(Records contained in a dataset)
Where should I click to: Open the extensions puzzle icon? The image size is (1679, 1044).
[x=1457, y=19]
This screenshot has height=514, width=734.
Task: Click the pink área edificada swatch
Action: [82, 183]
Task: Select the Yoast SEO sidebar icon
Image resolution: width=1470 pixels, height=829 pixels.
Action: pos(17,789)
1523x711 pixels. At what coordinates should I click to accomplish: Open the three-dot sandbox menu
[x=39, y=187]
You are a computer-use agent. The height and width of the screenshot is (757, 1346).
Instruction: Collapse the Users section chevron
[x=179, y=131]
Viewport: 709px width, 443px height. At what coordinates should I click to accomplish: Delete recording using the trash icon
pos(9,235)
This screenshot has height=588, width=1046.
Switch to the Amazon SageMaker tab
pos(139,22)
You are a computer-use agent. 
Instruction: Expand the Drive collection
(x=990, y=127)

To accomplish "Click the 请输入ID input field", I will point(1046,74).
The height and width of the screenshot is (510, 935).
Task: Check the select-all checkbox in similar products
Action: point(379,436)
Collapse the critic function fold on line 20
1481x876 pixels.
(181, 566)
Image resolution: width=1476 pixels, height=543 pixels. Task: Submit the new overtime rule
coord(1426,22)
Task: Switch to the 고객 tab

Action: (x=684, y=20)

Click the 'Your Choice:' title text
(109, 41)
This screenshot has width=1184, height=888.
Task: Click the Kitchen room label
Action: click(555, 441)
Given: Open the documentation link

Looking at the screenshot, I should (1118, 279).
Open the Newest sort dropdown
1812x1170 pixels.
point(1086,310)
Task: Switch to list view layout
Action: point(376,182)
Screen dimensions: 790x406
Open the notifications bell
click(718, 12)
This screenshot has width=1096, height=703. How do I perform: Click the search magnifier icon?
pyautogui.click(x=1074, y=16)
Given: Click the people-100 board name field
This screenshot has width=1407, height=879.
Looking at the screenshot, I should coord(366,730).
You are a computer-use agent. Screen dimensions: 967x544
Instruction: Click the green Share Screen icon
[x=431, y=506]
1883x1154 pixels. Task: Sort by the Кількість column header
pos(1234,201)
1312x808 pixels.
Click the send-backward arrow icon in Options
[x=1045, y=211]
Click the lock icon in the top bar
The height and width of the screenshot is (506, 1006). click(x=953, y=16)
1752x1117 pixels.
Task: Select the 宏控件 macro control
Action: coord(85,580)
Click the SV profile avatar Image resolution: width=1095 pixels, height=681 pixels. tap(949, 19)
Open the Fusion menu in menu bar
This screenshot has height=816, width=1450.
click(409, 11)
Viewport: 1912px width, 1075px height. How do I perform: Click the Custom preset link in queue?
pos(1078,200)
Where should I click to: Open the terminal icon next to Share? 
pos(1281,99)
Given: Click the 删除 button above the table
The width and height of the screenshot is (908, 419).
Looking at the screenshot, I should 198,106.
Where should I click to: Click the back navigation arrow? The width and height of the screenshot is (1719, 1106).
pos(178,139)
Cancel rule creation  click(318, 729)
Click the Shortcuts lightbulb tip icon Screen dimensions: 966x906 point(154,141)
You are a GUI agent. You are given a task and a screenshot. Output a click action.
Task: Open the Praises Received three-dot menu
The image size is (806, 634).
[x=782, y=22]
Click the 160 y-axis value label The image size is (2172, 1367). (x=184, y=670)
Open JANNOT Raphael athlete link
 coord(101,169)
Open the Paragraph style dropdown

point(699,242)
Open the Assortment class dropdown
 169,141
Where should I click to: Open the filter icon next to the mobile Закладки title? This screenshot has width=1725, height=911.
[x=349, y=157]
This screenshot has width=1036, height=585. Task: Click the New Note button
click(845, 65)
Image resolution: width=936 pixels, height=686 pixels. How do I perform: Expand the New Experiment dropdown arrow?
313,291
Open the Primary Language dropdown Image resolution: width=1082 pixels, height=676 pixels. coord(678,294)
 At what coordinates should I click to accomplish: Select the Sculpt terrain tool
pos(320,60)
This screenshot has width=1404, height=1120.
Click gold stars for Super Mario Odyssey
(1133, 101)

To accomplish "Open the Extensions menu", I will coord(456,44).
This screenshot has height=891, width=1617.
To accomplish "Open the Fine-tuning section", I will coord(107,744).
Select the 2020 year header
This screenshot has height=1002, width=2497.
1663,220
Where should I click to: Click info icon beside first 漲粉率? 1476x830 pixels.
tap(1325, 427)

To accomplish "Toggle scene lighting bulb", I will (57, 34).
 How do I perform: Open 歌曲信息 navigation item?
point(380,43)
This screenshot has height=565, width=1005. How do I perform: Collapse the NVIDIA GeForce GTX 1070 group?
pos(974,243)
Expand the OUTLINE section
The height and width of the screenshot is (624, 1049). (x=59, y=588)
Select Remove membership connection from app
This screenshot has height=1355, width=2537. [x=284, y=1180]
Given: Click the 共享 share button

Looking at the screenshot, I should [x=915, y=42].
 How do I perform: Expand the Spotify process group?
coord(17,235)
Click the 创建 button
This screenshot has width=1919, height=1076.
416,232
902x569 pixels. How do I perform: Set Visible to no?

# TASK OBJECTIVE
Would you please copy every line in the data that contains the word "agent"?

# RESULT FOR THIS TASK
You are a computer-use agent. The height and width of the screenshot is (757, 1346).
You are a computer-use agent. 
You are a computer-use agent. Screen dimensions: 967x544
You are a GUI agent. You are given a task and a screenshot. Output a click action.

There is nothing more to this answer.